We propose an automata-theoretic approach for reinforcement learning (RL) under complex spatio-temporal constraints with time windows. The problem is formulated using a Markov decision process under a bounded temporal logic constraint. Different from existing RL methods that can eventually learn optimal policies satisfying such constraints, our proposed approach enforces a desired probability of constraint satisfaction throughout learning. This is achieved by translating the bounded temporal logic constraint into a total automaton and avoiding "unsafe" actions based on the available prior information regarding the transition probabilities, i.e., a pair of upper and lower bounds for each transition probability.

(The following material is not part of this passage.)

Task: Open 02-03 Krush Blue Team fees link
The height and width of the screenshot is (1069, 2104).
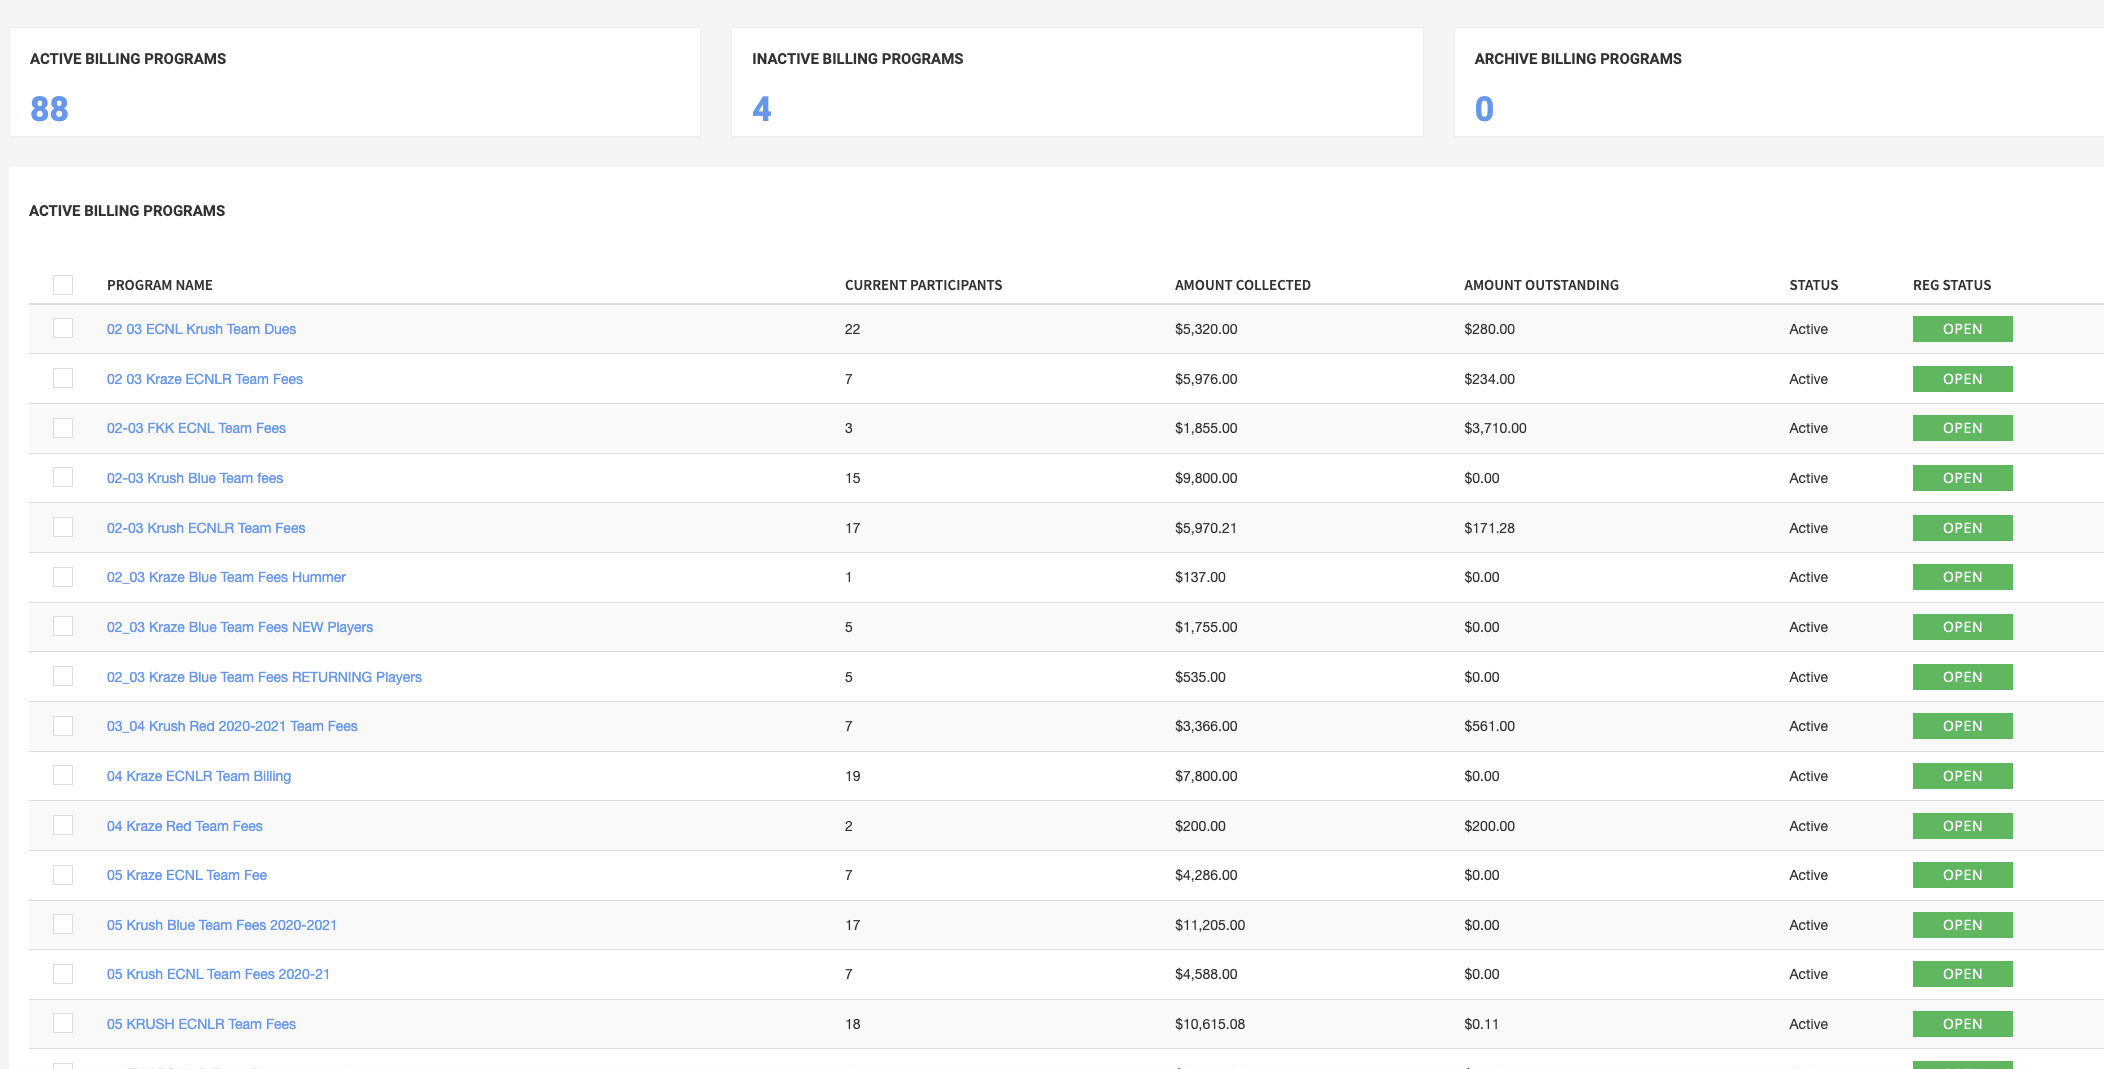Action: coord(194,478)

We provide theoretical guarantees on the resulting probability of constraint satisfaction. We also provide numerical results in a scenario where a robot explores the environment to discover high-reward regions while fulfilling some periodic pick-up and delivery tasks that are encoded as temporal logic constraints.

翻译：本文提出一种基于自动机理论的强化学习方法，用于处理带时间窗口的复杂时空约束问题。该问题通过马尔可夫决策过程在有限时间逻辑约束下进行建模。与现有最终能学习到满足此类约束的最优策略的强化学习方法不同，本文提出的方法在整个学习过程中强制满足约束的期望概率。该方法通过将有限时间逻辑约束转化为全自动机，并基于可用的转移概率先验信息（即每个转移概率的上下界）避开"不安全"动作来实现。我们给出了约束满足概率的理论保证，并在机器人探索环境以发现高奖励区域同时执行以时间逻辑约束编码的周期性取送任务场景中提供了数值结果。